Work task —
Go through the entries and tally the lines containing the word "computer". Only the total is wanted.

Collection entries
-=-=-

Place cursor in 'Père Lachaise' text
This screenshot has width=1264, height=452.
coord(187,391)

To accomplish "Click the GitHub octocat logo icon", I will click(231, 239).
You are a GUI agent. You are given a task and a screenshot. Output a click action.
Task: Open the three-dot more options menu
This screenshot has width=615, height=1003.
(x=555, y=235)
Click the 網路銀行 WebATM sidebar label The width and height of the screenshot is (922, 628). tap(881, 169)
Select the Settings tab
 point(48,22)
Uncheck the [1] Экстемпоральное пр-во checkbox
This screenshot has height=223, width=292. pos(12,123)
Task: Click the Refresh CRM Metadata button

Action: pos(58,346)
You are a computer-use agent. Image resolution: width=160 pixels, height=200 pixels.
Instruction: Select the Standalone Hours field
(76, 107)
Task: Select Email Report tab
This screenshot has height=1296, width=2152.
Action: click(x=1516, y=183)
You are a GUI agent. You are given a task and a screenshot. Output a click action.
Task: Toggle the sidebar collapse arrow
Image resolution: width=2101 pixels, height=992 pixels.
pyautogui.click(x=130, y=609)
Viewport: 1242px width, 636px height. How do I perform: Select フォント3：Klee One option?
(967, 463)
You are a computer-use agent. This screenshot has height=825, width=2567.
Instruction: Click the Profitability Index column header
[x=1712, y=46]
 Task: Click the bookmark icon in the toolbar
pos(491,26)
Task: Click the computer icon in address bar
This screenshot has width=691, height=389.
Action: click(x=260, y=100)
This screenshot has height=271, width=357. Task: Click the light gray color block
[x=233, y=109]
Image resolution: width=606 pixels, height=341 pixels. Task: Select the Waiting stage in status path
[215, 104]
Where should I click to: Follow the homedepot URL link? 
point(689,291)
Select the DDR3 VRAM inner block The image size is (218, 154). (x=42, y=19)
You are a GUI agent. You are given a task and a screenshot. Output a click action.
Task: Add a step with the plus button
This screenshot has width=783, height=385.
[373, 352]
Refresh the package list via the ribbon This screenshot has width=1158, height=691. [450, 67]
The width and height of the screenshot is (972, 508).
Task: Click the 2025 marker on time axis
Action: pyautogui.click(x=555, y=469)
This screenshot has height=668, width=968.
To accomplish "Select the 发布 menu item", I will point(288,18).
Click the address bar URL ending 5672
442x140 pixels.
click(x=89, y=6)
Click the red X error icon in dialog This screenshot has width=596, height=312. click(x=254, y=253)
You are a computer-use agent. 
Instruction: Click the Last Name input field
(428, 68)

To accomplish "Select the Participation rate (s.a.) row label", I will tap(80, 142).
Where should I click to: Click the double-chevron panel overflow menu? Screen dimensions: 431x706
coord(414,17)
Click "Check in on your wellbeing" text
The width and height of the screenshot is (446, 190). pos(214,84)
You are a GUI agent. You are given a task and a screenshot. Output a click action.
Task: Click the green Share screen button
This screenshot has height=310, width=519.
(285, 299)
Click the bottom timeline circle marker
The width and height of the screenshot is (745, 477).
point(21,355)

-=-=-

Solution to this exercise —
4